Hope I'm not offending anybody, and it's just my opinion here...I realize there is no trademark or ownership per se, but if I make significant changes to Lon's original recipe, it's not really 'skeeter pee' any more and I need to change the name to be fair to the man's contribution. Again, just my opinion and possible it doesen't even matter to Lon, but I don't know that.


----------



## aeronut67 (Mar 23, 2011)

I just finished my first batch. Lon's recipe but back sweetened with pineapple, cherry, and cranberry. I'm still on the fence as to if its too far off the original recipe to be offensive but I think it tasted great.


----------



## Daisy317 (Mar 23, 2011)

I add more lemon concentrate in the end than the recipe calls for. I don't worry about it settling out because it never stays on the shelves long enough...

I am in the process of a cherry skeeter using a cherry slurry.

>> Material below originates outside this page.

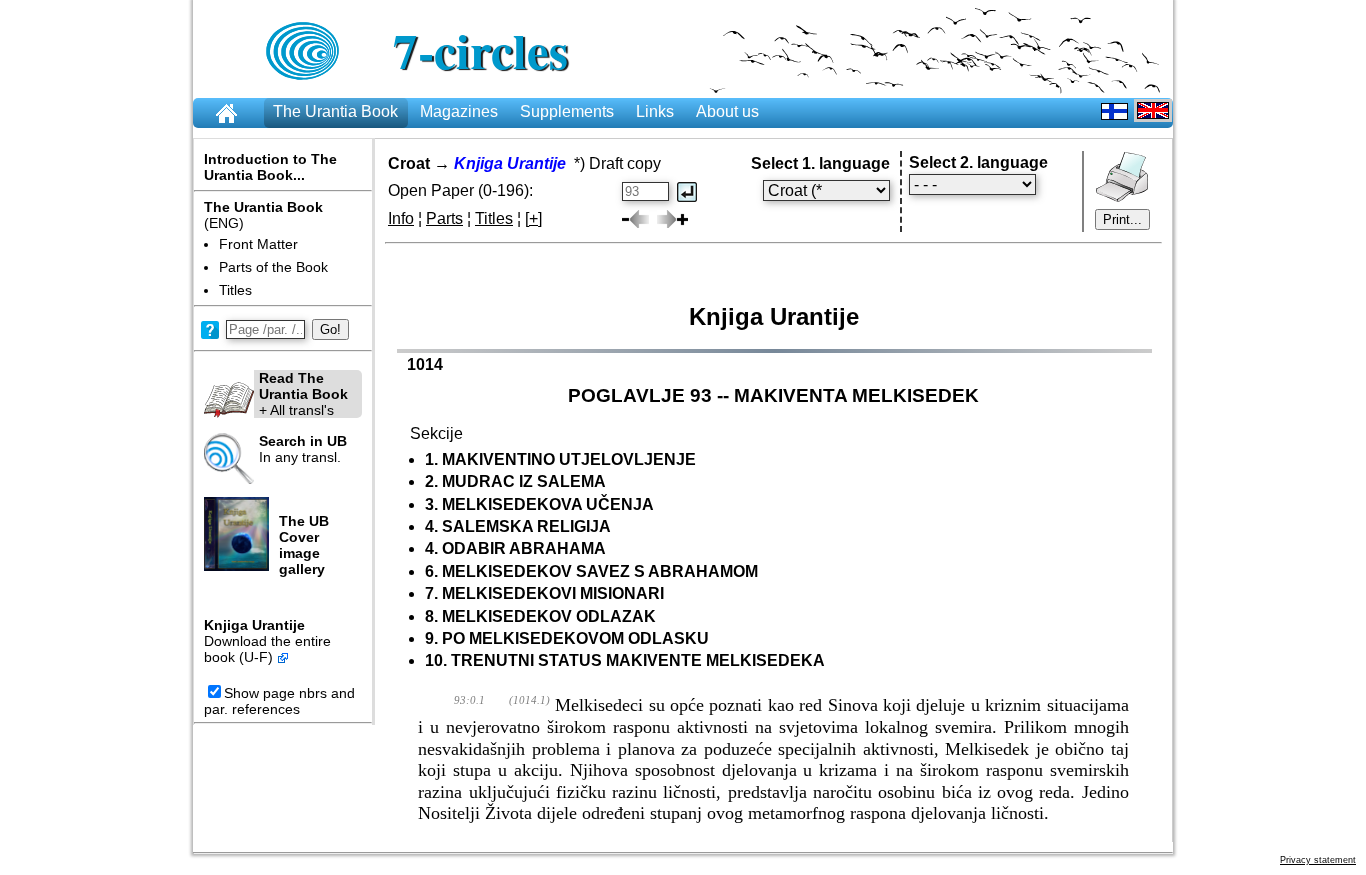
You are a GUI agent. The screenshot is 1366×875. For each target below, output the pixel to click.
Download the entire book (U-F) (267, 649)
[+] (533, 218)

I plan to backsweeten with marchiano cherry juice


----------



## Minnesotamaker (Mar 24, 2011)

wyntheef said:


> Hope I'm not offending anybody, and it's just my opinion here...I realize there is no trademark or ownership per se, but if I make significant changes to Lon's original recipe, it's not really 'skeeter pee' any more and I need to change the name to be fair to the man's contribution. Again, just my opinion and possible it doesen't even matter to Lon, but I don't know that.


Howdy wyntheef,
No offense. BTW, the name Skeeter Pee is trademarked, but I do allow and encourage it's use for non-commercial purposes; after all, it's a great drink for us poor "commoners". The beverage recipe, by its very nature, encourages experimentation and flavor variation. 

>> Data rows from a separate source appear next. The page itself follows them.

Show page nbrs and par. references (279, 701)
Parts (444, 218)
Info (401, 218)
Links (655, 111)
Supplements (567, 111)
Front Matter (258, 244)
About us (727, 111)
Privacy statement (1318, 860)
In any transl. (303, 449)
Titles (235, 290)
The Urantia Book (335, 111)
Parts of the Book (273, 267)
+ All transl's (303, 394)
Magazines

I do encourage people to try and maintain the name Skeeter Pee somewhere on their label. The reason I do this is that the recipe was made for sharing, and if people have the name, they can find the recipe with a web search. There is also a TON of information on websites such as this one that gives many opinions, ideas, and results of experimentation to those searching it out. Using the name in a search could lead them to this very thread. 

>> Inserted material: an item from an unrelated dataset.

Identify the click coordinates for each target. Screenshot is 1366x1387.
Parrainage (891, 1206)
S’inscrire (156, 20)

By the way, if you haven't been to the new website, check it out using the link below. Sign the guest book with your comments or ideas that might be helpful to other visitors. If you have any images of the process, finished product, or partakers, please send them to me for the gallery. Thanks.

Cheers


----------



## roadwarriorsvt (Mar 24, 2011)

I just started my first batch of skeeter pee tonight. I'll add in the slurry from my Lilikoi concentrate wine in a day or so. You guys got me wondering if I should backsweeten with sugar and stay true to the original recipe or sweeten with a couple of cans of concentrate? Oh these tough decisions!


----------



## ffemt128 (Mar 24, 2011)

Daisy317 said:


> I add more lemon concentrate in the end than the recipe calls for. I don't worry about it settling out because it never stays on the shelves long enough...
> 
> I am in the



We did the same with our batch last year.


----------



## wyntheef (Mar 24, 2011)

Minnesotamaker said:


> Howdy wyntheef,
> No offense. BTW, the name Skeeter Pee is trademarked, but I do allow and encourage it's use for non-commercial purposes; after all, it's a great drink for us poor "commoners". The beverage recipe, by its very nature, encourages experimentation and flavor variation.
> Cheers



Thanks Lon.


----------



## Angie (Mar 24, 2011)

I am still waiting for my orange/creamsicle to clear but when I was racking it took a shot of it, added a shot of raspberry schnapps (just racked that too) and together they were pretty good. I would imagine you can take any pee recipe and add to it for some margarita, martinis....mmmm, getting the shaker out


----------



## Minnesotamaker (Mar 24, 2011)

roadwarriorsvt said:


> I just started my first batch of skeeter pee tonight. I'll add in the slurry from my Lilikoi concentrate wine in a day or so. You guys got me wondering if I should backsweeten with sugar and stay true to the original recipe or sweeten with a couple of cans of concentrate? Oh these tough decisions!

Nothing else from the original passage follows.